== Given data

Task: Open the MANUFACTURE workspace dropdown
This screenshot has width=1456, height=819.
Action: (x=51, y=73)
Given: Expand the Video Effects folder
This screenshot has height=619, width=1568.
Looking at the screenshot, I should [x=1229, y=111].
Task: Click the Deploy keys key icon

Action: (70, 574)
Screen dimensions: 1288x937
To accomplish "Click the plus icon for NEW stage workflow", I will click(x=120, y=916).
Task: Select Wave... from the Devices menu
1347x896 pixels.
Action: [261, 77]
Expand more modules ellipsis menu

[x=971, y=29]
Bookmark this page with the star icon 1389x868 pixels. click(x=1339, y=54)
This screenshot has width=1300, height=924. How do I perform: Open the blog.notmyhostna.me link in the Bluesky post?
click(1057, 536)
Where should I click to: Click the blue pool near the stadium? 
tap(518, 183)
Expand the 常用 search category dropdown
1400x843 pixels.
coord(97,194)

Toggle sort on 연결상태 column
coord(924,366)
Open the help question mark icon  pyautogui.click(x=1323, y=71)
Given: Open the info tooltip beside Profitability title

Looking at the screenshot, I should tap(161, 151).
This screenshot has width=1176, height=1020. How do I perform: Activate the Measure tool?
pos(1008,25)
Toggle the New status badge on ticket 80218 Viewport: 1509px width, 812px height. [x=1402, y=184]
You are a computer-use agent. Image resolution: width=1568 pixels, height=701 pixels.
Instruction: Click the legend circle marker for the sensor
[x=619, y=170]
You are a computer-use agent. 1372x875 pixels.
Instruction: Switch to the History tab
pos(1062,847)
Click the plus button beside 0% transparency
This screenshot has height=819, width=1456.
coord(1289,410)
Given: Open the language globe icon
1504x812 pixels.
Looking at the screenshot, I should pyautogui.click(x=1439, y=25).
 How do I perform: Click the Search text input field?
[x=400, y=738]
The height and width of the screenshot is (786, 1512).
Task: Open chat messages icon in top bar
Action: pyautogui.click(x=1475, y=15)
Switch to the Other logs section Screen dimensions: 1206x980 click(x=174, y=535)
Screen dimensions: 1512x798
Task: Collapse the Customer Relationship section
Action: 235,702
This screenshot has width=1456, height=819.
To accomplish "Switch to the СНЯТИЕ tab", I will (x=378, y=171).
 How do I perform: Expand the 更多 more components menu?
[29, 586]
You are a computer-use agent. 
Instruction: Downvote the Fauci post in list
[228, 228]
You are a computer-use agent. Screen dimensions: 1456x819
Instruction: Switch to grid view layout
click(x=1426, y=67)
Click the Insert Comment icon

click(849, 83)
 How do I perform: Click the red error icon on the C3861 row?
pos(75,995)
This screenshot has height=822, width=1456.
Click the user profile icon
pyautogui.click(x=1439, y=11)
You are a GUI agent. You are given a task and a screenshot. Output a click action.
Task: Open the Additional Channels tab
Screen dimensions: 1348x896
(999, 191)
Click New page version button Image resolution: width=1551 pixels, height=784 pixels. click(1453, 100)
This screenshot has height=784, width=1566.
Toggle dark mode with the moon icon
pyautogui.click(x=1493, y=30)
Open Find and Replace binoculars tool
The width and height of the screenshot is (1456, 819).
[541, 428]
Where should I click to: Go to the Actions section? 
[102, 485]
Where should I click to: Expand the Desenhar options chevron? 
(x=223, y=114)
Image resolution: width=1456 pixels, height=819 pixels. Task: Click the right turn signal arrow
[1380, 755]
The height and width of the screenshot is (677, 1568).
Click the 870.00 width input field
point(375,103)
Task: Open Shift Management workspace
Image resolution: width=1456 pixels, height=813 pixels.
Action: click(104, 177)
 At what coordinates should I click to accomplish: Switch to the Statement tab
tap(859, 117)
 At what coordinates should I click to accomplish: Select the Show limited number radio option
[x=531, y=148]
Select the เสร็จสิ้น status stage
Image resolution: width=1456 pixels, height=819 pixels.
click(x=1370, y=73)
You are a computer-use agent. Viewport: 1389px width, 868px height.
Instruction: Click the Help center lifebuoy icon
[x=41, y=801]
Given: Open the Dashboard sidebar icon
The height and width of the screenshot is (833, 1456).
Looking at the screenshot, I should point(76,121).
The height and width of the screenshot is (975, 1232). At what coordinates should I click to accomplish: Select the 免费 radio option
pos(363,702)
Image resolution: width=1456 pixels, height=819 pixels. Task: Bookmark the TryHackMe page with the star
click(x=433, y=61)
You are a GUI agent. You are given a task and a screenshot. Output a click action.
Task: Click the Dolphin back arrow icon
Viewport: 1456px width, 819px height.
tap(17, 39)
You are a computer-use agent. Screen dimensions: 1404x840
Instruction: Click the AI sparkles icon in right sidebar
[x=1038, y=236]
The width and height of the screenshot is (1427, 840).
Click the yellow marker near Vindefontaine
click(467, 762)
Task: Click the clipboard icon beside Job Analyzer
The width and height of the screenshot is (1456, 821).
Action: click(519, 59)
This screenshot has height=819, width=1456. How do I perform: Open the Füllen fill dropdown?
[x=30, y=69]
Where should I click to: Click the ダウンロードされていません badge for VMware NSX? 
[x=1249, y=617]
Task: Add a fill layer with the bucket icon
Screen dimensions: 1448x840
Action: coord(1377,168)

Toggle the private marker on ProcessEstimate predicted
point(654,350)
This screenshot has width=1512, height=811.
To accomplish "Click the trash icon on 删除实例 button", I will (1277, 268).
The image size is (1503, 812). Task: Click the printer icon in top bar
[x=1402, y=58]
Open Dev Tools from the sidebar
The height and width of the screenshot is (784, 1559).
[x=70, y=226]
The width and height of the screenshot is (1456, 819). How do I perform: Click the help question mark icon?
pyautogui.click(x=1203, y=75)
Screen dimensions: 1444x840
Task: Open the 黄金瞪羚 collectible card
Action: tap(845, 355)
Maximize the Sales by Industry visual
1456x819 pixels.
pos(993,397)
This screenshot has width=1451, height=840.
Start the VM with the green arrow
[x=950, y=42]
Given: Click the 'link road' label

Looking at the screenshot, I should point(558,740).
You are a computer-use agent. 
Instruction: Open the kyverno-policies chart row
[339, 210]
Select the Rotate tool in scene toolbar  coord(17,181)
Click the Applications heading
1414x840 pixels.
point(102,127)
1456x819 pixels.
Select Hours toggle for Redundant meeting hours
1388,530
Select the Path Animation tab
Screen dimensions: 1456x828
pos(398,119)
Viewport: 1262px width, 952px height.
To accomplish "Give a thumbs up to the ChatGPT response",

====

◆ Instructions to follow ◆
Lines holding the word "computer" in the entries above are the ones to pull out. Copy them all.

◆ Reply ◆
You are a computer-use agent. Image resolution: width=1568 pixels, height=701 pixels.
You are a computer-use agent. 1372x875 pixels.
You are a computer-use agent. 
You are a computer-use agent. Screen dimensions: 1456x819
You are a computer-use agent. Viewport: 1389px width, 868px height.
You are a computer-use agent. Screen dimensions: 1404x840
You are a computer-use agent. 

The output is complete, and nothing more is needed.